A {¶ 10} When reviewing a claim that there is insufficient evidence to support a conviction, we view the evidence in a light most favorable to the prosecution to determine whether any rational trier of fact could have found the essential elements of the crime proven beyond a reasonable doubt. State v. Jenks (1981), 61 Ohio St. 3d 259, paragraph two of the syllabus.
{¶ 11} Viewing the evidence in a light most favorable to the state shows that in response to complaints about drug activity on Cleveland's west side, the police set up a "buy-bust" operation. This involved an informant circulating in the area in the hope that a drug dealer would approach the informant and make an offer to sell a controlled substance. If a transaction occurred, "take-down" units would move in to arrest the dealer.
{¶ 12} A police detective testified that he searched the informant to ensure that the informant carried no money or drugs. He then gave the informant "buy money" which consisted of marked currency. The detective watched the informant walk around and then engage a female in conversation. The two then walked to the driveway of a nearby house where they were met by Harris. After a brief conversation with the informant, Harris walked up the driveway to a vehicle. He retrieved something from the front bumper of the vehicle, returned to the informant and exchanged that item with him. The informant left and reported back to the detective. The detective recovered crack cocaine from the informant. The detective then called for the take-down units to move in and arrest Harris. Throughout this transaction, the detective was between 50 and 75 feet away from Harris and the informant and did not lose sight of the informant during the transaction.
B {¶ 13} R.C. 2925.11(A) states that "[n]o person shall knowingly obtain, possess, or use a controlled substance."
{¶ 14} The facts presented by the state could lead a rational trier of fact to conclude that the state presented evidence establishing all the elements of the offense of drug possession. The police established through eyewitness testimony that the informant received crack cocaine, a controlled substance, from Harris. This testimony sufficiently established that Harris possessed the crack cocaine before he gave it to the informant.

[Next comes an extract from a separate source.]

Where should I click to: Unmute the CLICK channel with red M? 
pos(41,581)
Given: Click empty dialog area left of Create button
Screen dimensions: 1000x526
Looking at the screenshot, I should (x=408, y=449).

{¶ 15} As charged in this case, R.C. 2925.03(A)(1) states that "[n]o person shall knowingly * * * [s]ell or offer to sell a controlled substance; * * *."

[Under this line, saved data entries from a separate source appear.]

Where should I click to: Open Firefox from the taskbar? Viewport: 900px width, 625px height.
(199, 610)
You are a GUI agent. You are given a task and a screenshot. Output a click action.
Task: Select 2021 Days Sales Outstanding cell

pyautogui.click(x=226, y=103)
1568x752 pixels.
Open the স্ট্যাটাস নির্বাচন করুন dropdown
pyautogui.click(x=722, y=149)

{¶ 16} Again, the evidence would likewise permit a rational trier of fact to conclude that Harris sold the crack cocaine. The testimony showed that the informant gave cash to Harris in exchange for crack cocaine. This fully constitutes a sale for purposes of the statute. While the state's failure to produce photocopies of the marked bills might affect the credibility of its case, questions of credibility have no bearing on issues relating to the sufficiency of the evidence as credibility and sufficiency are completely separate principles of appellate review. See State v. Thompkins, 78 Ohio St. 3d 380, 390,1997-Ohio-52.
Judgment affirmed.
It is ordered that appellee recover of appellant its costs herein taxed.
The court finds there were reasonable grounds for this appeal.
It is ordered that a special mandate issue out of this court directing the Cuyahoga County Common Pleas Court to carry this judgment into execution. The defendant's conviction having been affirmed, any bail pending appeal is terminated. Case remanded to the trial court for execution of sentence.
A certified copy of this entry shall constitute the mandate pursuant to Rule 27 of the Rules of Appellate Procedure.
COLLEEN CONWAY COONEY, P.J., and MARY EILEEN KILBANE, J., CONCUR.